__Task material__.
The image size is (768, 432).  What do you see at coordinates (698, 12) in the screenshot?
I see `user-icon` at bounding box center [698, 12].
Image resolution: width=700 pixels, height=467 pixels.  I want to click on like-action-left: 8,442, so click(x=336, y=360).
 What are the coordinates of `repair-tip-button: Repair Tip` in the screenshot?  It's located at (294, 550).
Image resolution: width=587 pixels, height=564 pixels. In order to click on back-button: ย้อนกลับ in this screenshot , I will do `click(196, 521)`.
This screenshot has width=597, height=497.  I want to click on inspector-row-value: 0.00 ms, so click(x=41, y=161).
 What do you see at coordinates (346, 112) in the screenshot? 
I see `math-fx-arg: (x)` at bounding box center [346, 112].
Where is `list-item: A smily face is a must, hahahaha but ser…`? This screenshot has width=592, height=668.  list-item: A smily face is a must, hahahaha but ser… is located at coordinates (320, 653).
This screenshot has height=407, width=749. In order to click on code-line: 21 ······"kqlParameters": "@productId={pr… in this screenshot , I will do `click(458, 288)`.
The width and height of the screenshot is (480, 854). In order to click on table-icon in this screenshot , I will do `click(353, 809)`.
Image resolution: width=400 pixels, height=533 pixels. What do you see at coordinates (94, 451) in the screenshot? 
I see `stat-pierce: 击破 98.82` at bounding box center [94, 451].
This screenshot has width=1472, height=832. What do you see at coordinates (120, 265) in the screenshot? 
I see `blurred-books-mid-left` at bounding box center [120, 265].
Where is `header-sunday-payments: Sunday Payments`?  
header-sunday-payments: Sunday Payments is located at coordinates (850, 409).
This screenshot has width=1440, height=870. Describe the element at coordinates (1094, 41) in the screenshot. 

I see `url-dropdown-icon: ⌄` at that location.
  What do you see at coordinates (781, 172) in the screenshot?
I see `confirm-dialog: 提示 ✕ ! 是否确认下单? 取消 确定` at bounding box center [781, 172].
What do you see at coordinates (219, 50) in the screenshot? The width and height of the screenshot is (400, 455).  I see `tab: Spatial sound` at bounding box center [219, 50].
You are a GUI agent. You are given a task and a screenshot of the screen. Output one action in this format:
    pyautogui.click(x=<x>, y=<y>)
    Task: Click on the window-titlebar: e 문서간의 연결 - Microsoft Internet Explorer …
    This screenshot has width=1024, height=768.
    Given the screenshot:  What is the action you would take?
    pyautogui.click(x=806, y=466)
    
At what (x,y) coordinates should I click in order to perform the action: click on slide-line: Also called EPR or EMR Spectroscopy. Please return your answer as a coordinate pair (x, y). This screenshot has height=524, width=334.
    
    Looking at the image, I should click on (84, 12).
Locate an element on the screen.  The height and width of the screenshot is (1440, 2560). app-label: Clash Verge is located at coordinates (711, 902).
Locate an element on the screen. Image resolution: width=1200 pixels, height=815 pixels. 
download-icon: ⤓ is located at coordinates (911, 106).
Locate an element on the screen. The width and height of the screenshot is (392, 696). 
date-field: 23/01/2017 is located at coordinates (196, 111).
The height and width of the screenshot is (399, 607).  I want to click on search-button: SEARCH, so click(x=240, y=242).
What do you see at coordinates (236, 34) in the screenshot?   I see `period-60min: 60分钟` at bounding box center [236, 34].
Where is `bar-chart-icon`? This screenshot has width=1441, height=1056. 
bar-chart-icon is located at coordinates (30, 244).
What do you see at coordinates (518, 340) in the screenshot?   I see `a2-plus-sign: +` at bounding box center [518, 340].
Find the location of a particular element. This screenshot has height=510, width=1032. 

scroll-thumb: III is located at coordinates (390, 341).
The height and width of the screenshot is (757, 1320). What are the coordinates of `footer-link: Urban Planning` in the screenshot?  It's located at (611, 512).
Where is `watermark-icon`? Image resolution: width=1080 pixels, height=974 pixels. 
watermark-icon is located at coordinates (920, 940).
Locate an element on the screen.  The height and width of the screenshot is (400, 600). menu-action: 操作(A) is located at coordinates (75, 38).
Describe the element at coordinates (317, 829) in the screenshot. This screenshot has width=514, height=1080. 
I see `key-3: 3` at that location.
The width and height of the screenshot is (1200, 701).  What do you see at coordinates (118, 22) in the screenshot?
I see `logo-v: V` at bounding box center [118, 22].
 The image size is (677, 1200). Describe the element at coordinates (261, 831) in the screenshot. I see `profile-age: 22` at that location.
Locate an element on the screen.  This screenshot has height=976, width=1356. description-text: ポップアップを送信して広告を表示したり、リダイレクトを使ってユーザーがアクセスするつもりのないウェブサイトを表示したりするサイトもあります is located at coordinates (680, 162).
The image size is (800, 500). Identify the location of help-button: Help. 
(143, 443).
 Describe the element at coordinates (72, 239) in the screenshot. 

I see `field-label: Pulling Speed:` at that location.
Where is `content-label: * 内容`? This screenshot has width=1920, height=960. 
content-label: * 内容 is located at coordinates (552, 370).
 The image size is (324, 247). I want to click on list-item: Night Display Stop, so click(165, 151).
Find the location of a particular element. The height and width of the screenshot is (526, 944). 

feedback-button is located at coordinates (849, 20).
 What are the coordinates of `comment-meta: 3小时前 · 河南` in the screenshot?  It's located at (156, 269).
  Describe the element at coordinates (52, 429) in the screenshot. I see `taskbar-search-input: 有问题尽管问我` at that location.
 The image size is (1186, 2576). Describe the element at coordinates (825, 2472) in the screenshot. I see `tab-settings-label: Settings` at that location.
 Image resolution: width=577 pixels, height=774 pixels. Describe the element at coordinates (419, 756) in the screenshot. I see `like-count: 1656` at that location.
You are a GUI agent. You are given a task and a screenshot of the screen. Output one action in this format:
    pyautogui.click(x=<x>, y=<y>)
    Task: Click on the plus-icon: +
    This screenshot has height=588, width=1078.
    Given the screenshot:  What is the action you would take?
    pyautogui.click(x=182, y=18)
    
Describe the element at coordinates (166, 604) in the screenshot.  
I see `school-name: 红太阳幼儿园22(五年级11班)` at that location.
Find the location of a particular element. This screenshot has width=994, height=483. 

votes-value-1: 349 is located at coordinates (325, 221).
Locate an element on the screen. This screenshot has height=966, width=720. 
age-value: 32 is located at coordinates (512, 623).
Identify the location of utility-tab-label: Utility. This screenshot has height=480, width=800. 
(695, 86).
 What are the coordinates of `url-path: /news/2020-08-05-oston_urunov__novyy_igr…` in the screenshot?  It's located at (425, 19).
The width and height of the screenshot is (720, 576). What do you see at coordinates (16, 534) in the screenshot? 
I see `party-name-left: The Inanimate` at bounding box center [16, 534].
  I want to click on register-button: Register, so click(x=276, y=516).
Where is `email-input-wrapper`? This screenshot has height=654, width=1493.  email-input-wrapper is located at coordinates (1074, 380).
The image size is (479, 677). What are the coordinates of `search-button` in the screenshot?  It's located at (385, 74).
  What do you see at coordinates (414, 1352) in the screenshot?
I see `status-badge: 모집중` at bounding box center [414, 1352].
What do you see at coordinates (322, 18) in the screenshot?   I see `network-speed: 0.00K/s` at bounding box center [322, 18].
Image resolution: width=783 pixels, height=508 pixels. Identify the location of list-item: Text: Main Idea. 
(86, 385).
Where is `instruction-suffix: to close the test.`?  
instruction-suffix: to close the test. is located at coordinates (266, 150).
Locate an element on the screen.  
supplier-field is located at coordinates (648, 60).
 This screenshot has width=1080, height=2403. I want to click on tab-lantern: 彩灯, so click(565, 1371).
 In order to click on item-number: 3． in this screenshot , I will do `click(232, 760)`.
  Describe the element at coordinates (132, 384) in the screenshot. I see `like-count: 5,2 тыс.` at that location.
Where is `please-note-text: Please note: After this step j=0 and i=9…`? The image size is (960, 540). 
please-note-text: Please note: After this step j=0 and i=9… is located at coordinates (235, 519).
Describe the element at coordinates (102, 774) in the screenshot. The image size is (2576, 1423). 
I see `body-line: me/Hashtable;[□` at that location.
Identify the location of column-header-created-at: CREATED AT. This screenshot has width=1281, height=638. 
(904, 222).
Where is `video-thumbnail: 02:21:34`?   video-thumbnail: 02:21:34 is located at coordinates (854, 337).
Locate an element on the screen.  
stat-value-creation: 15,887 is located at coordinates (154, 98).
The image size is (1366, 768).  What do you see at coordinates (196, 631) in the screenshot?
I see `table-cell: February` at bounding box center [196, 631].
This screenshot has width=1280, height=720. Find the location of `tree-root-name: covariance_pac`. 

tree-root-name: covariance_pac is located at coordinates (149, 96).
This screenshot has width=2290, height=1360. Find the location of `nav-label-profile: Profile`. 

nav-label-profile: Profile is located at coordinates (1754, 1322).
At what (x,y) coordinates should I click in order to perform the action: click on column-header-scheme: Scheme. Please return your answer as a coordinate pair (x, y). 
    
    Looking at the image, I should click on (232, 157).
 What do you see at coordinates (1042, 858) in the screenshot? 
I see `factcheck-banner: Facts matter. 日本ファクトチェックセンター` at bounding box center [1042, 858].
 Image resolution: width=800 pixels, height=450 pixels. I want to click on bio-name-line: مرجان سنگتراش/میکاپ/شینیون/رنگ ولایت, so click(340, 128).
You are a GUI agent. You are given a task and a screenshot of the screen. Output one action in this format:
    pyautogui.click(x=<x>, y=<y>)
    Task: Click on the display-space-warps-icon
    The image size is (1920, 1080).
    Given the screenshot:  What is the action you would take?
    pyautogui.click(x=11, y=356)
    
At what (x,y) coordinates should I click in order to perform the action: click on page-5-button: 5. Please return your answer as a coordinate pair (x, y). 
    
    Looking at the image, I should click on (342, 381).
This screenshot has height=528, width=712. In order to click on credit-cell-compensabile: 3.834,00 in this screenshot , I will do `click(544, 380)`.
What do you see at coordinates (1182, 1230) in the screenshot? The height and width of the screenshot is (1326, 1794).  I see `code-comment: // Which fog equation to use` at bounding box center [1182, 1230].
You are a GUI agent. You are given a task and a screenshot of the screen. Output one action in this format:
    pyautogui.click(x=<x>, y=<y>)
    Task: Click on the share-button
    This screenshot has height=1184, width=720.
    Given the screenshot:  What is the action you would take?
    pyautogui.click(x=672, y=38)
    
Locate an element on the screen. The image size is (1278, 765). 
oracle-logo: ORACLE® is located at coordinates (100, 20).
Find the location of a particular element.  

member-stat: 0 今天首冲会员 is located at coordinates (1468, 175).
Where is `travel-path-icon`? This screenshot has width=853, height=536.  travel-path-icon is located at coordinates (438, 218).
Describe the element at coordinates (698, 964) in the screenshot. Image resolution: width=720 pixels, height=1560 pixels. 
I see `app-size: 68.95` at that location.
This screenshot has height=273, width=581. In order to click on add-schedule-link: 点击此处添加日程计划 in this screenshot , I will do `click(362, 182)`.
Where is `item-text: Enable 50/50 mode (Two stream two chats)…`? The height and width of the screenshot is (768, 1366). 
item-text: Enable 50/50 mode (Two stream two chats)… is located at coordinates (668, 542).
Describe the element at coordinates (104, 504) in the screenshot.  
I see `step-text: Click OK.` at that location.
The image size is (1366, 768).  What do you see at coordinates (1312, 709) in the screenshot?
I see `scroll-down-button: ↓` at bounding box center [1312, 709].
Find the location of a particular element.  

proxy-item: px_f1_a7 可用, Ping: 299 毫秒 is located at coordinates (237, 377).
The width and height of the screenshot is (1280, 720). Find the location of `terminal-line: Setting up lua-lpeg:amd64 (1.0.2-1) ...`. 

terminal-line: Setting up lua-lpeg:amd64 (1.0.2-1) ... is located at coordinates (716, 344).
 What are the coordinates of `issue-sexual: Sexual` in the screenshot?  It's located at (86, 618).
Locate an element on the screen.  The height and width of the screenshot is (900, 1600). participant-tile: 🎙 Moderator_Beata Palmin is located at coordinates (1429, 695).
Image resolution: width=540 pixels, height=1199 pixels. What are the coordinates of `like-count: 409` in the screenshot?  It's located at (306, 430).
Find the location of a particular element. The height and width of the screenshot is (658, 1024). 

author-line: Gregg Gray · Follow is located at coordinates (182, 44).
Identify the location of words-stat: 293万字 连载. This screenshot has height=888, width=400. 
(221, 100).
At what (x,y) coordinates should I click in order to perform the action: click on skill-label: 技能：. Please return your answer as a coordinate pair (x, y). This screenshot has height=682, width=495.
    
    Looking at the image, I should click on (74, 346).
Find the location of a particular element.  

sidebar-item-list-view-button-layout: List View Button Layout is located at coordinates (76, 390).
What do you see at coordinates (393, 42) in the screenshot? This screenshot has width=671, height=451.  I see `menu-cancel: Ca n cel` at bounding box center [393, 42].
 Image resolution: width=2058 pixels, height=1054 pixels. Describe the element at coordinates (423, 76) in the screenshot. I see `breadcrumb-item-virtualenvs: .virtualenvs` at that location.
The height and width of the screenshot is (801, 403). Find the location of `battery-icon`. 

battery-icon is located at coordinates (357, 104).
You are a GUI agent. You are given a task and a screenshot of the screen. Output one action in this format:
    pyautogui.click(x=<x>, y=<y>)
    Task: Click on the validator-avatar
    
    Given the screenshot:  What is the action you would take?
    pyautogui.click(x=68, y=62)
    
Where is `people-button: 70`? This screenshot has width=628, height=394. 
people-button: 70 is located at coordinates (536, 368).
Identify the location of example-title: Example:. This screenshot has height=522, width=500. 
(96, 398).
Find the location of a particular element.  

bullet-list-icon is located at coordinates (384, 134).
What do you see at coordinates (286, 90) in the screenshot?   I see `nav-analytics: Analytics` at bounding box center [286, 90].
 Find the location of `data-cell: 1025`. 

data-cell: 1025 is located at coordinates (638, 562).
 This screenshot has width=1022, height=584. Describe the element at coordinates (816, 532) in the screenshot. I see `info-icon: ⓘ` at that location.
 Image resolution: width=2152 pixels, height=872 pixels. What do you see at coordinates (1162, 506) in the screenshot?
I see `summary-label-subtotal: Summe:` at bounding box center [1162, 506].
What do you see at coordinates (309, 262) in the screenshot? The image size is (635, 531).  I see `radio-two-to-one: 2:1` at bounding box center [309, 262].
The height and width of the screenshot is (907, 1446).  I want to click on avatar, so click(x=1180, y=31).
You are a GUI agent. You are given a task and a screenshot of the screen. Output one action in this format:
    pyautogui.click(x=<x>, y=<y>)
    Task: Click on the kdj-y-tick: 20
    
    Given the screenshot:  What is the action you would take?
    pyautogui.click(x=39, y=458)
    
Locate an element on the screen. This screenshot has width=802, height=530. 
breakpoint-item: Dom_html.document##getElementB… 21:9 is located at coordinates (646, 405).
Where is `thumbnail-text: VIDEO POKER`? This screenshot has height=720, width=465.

__Exercise goal__. Copy out the material word for word, everything from the line containing "has width=1920, height=960." down to the line containing "pyautogui.click(x=182, y=18)", both of those lines included.

__Answer to this problem__.
Where is `content-label: * 内容`? This screenshot has width=1920, height=960. 
content-label: * 内容 is located at coordinates (552, 370).
 The image size is (324, 247). I want to click on list-item: Night Display Stop, so click(165, 151).
Find the location of a particular element. The height and width of the screenshot is (526, 944). 

feedback-button is located at coordinates (849, 20).
 What are the coordinates of `comment-meta: 3小时前 · 河南` in the screenshot?  It's located at (156, 269).
  Describe the element at coordinates (52, 429) in the screenshot. I see `taskbar-search-input: 有问题尽管问我` at that location.
 The image size is (1186, 2576). Describe the element at coordinates (825, 2472) in the screenshot. I see `tab-settings-label: Settings` at that location.
 Image resolution: width=577 pixels, height=774 pixels. Describe the element at coordinates (419, 756) in the screenshot. I see `like-count: 1656` at that location.
You are a GUI agent. You are given a task and a screenshot of the screen. Output one action in this format:
    pyautogui.click(x=<x>, y=<y>)
    Task: Click on the plus-icon: +
    This screenshot has height=588, width=1078.
    Given the screenshot:  What is the action you would take?
    pyautogui.click(x=182, y=18)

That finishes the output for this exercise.